> [CONSIGNES À SUIVRE]:
Recopiez fidèlement le passage du texte sur l'obligation de délivrance du bailleur qui va de « En 2013, 33 » à « s’appliquer très largement. ».

En 2013, 33 % du parc immobilier français avait été construit avant 1949 et 24 % entre 1949 et 1975. Cela signifie que près d’un logement sur deux a été construit avant que la plupart des normes relatives à la sécurité des appartements donnés en location ne soient entrées en vigueur. Intéressant l’obligation de délivrance d’un logement donné à bail, la solution posée par l’arrêt de la Cour de cassation, du 22 juin 2022, a donc vocation à s’appliquer très largement.

En effet, en l’espèce, selon acte du 5 juillet 2014, Mme Y donnait à bail un appartement à Mme Z. Le 3 octobre 2014, la locataire de l’appartement situé en étage (Mme Z), assuré par la bailleresse (Mme Y) auprès de la compagnie PACIFICA, a chuté depuis une fenêtre du logement loué. Ladite fenêtre, dont la partie basse se situait à moins de 90 centimètres du plancher, était dépourvue d’un garde-corps. La locataire, demanderesse, a assigné sa bailleresse et son assureur, défendeurs, devant le juge des contentieux de la protection, aux fins d’indemnisation sur le fondement des articles 1719 et 1721 du code civil et 6 de la loi n° 89-462 du 6 juillet 1989 et des articles 1 et 2-2 du décret n° 2002-120 du 30 janvier 2002.

Le juge des contentieux de la protection faisait droit aux demandes de la locataire. La bailleresse interjetait appel.

> [ENTRÉES FOURNIES]:
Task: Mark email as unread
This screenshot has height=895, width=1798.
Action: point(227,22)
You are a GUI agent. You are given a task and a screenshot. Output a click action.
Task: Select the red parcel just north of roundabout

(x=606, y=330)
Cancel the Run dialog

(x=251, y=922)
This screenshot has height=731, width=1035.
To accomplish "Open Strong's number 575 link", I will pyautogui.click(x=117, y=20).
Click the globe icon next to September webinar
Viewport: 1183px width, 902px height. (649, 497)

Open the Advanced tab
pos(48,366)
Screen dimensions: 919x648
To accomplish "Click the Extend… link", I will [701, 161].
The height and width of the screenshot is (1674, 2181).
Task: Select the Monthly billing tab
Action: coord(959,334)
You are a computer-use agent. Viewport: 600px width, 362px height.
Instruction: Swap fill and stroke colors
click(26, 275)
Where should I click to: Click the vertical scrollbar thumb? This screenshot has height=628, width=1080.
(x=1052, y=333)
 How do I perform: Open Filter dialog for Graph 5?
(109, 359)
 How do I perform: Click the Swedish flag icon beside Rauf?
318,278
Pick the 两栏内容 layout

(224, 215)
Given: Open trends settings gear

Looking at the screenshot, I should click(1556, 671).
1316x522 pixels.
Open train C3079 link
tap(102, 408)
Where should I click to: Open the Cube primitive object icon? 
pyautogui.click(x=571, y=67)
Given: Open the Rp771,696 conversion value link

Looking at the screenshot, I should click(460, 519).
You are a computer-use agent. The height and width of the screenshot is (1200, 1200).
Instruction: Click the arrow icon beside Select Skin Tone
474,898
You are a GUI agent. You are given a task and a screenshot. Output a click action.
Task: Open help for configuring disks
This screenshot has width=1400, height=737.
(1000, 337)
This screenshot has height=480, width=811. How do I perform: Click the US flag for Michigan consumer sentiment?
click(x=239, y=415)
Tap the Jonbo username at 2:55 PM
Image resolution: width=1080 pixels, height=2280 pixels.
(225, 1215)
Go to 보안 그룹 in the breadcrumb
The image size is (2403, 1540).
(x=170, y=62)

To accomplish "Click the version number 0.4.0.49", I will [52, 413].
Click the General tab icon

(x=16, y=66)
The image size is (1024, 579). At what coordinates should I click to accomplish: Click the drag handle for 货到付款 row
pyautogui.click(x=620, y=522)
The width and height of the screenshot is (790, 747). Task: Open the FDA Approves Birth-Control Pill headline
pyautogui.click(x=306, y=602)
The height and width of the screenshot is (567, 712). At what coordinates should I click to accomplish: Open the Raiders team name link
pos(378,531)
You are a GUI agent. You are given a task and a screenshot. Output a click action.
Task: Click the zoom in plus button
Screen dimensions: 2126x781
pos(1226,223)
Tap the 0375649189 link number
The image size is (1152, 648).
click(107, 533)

> [CORRIGÉ PROPOSÉ]:
En 2013, 33 % du parc immobilier français avait été construit avant 1949 et 24 % entre 1949 et 1975. Cela signifie que près d’un logement sur deux a été construit avant que la plupart des normes relatives à la sécurité des appartements donnés en location ne soient entrées en vigueur. Intéressant l’obligation de délivrance d’un logement donné à bail, la solution posée par l’arrêt de la Cour de cassation, du 22 juin 2022, a donc vocation à s’appliquer très largement.